[llvm-commits] [llvm] r122952 - in /llvm/trunk: include/llvm/Target/TargetLowering.h lib/CodeGen/SelectionDAG/SelectionDAG.cpp lib/CodeGen/SelectionDAG/TargetLowering.cpp lib/Target/ARM/ARMISelLowering.cpp lib/Target/X86/X86ISelLowering.cpp lib/Target/XCore/XCoreISelLowering.cpp test/CodeGen/X86/2010-06-25-CoalescerSubRegDefDead.ll test/CodeGen/X86/memcpy.ll
Evan Cheng
evan.cheng at apple.com
Wed Jan 5 22:52:41 PST 2011
Author: evancheng
Date: Thu Jan 6 00:52:41 2011
New Revision: 122952
URL: http://llvm.org/viewvc/llvm-project?rev=122952&view=rev
Log:
Re-implement r122936 with proper target hooks. Now getMaxStoresPerMemcpy
etc. takes an option OptSize.

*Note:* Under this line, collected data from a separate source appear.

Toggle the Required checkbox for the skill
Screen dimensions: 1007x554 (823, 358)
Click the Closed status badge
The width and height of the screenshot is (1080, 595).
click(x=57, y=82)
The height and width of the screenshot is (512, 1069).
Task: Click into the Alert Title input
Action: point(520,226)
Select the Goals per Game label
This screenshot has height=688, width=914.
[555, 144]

If OptSize is true, it would return
the inline limit for functions with attribute OptSize.
Modified:
llvm/trunk/include/llvm/Target/TargetLowering.h
llvm/trunk/lib/CodeGen/SelectionDAG/SelectionDAG.cpp
llvm/trunk/lib/CodeGen/SelectionDAG/TargetLowering.cpp
llvm/trunk/lib/Target/ARM/ARMISelLowering.cpp
llvm/trunk/lib/Target/X86/X86ISelLowering.cpp
llvm/trunk/lib/Target/XCore/XCoreISelLowering.cpp
llvm/trunk/test/CodeGen/X86/2010-06-25-CoalescerSubRegDefDead.ll
llvm/trunk/test/CodeGen/X86/memcpy.ll
Modified: llvm/trunk/include/llvm/Target/TargetLowering.h
URL: http://llvm.org/viewvc/llvm-project/llvm/trunk/include/llvm/Target/TargetLowering.h?rev=122952&r1=122951&r2=122952&view=diff
==============================================================================
--- llvm/trunk/include/llvm/Target/TargetLowering.h (original)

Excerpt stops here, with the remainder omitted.